Required Qualifications
- Bachelor’s degree in Computer Science, Engineering, Information Systems, or related discipline (Master’s degree preferred).
- Minimum of 5 years in data, platform, software, or cloud engineering roles.
- At least 3 years’ experience managing technical teams in dynamic technology settings.
- Hands-on expertise with modern cloud data platforms such as Databricks, dbt, Google Cloud Platform, BigQuery, Snowflake.
- In-depth knowledge of data ingestion, modeling, orchestration, CI/CD pipelines, data quality, and production operations.
- Proven ability to construct reusable engineering frameworks and developer enablement tools.
- Strong grasp of observability principles, including monitoring, alerting, logging, telemetry, and incident management.
- Experience leading migration or modernization of legacy ETL platforms, data infrastructures, or reporting ecosystems.
- Solid software engineering foundations: version control, automated testing, deployment automation, code reviews.
- Excellent communication skills facilitating collaboration with architects, product teams, analytics teams, SREs, cloud engineers, and business partners.
- Background in SaaS, enterprise software, or cloud-native environments is desirable.
- Additional familiarity with FinOps or cloud cost management is a bonus.
- Preferred skills: Python, SQL, dbt, Databricks, and Google Cloud Platform.
Success Indicators
- Accelerated onboarding of new data sources using standardized ingestion frameworks.

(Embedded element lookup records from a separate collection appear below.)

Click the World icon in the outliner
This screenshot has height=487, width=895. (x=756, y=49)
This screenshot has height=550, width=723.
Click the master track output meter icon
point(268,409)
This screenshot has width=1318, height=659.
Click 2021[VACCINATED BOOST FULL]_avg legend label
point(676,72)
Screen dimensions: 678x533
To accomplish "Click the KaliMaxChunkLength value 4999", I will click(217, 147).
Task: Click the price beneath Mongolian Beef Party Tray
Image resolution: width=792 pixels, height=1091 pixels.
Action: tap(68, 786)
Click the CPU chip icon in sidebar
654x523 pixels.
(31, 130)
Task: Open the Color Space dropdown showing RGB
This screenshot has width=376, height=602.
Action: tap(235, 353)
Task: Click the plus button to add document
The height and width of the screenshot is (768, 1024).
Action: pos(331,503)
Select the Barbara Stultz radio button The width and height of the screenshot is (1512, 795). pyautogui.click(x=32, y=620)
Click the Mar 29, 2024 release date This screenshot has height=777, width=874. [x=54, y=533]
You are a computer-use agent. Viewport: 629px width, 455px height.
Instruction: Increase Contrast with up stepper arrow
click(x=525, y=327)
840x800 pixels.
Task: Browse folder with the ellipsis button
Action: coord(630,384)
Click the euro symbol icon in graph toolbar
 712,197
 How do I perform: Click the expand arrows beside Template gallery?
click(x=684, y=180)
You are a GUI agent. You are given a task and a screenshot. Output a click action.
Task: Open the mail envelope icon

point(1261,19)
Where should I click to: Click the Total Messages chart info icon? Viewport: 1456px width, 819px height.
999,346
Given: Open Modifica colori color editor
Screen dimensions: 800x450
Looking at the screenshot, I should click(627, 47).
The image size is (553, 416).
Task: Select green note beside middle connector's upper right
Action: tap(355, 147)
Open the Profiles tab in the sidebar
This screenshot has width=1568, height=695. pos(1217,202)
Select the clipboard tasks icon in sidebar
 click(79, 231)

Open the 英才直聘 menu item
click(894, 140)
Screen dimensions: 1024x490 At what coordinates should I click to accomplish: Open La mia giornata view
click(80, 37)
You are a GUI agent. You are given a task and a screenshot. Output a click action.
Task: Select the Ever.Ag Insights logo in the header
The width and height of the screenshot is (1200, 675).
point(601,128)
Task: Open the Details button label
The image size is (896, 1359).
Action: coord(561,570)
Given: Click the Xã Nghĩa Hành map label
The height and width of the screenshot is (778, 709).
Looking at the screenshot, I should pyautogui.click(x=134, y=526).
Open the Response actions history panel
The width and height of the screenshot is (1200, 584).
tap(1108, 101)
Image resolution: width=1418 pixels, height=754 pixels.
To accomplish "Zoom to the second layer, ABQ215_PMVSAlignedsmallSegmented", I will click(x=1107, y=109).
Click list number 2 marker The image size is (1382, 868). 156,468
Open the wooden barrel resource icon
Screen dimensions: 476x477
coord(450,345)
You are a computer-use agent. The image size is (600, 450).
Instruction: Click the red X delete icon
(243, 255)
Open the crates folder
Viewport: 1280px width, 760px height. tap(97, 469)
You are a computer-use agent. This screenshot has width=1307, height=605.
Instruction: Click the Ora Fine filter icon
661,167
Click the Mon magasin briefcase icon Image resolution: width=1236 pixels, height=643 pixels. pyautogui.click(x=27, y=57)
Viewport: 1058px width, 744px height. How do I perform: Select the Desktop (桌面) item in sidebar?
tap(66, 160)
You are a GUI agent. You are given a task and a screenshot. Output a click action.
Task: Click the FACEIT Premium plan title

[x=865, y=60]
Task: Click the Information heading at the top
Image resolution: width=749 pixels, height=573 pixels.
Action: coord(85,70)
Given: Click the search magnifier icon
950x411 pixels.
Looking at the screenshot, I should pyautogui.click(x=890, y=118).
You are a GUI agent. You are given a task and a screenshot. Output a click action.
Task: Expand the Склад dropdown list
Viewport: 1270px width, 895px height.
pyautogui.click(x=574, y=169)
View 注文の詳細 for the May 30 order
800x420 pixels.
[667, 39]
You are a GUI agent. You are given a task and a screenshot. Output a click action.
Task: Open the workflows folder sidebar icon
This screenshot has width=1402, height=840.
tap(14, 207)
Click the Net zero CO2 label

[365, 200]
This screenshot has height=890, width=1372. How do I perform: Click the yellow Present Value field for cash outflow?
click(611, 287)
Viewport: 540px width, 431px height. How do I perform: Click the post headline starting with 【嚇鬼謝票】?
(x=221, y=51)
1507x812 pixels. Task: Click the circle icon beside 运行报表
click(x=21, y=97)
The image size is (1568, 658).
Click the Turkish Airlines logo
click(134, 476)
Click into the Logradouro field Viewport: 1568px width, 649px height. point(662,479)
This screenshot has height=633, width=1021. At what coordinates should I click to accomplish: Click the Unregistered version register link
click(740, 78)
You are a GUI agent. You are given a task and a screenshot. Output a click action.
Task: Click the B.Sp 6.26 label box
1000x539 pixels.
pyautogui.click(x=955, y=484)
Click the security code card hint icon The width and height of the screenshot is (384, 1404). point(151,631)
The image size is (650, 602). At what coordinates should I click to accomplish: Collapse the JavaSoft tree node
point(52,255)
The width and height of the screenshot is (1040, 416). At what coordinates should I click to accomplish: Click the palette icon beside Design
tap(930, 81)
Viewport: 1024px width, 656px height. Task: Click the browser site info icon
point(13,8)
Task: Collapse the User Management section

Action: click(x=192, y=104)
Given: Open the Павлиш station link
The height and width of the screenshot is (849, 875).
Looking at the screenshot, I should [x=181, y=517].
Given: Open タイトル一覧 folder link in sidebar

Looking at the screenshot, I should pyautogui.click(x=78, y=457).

- Standardization and simplification of Databricks, dbt, and deployment workflows.
- Effective progress toward retiring legacy platforms within agreed timelines.
- Enhanced operational reliability enabled by improved data and cloud observability capabilities.
- Quicker detection and resolution of platform incidents.
- Reduced friction in delivery workflows related to permissions, environments, CI/CD, and dependencies.
- Consistent enforcement of architectural standards without compromising delivery speed.
- Faster, more dependable delivery of analytics, AI, data products, and integrations witnessed by stakeholders.
Technologies Utilized
- Cloud platforms: Google Cloud Platform, Microsoft Azure, Databricks
- Data engineering: Python, SQL, dbt
- Data stores: BigQuery, Snowflake, Postgres, SQL Server, Databricks
- BI & analytics tools: Power BI, Looker
- Orchestration and CI/CD: GitHub Actions, Airflow, various CI/CD pipelines
- Observability tools: Datadog, Grafana, Logstash, cloud telemetry
- Infrastructure automation: Terraform, Ansible
- Development tools: Visual Studio Code, Git, Bitbucket/Stash, Jira, Confluence
- Integration approach: GCP-native Python-based integration patterns
Company Culture and Benefits
Kinaxis emphasizes culture, technology, innovation, and customer focus balanced with a lighthearted environment. The company prioritizes social responsibility including diversity, equity, inclusion efforts, unconscious bias training, and sustainability via a net-zero operations goal. Kinaxis actively contributes to community causes.
Employee perks (varies by location) include flexible vacation and company-wide days off, flexible remote work options, mental and physical wellness programs, virtual fitness classes, mentorship programs, ongoing career development, recognition programs, referral rewards, and hackathons.
Accommodation and Inclusion
The recruitment process is inclusive and accessible. Kinaxis offers accommodations for candidates with specific needs or disabilities upon request to ensure fairness. Contacts for accommodation requests are provided exclusively for accessibility purposes.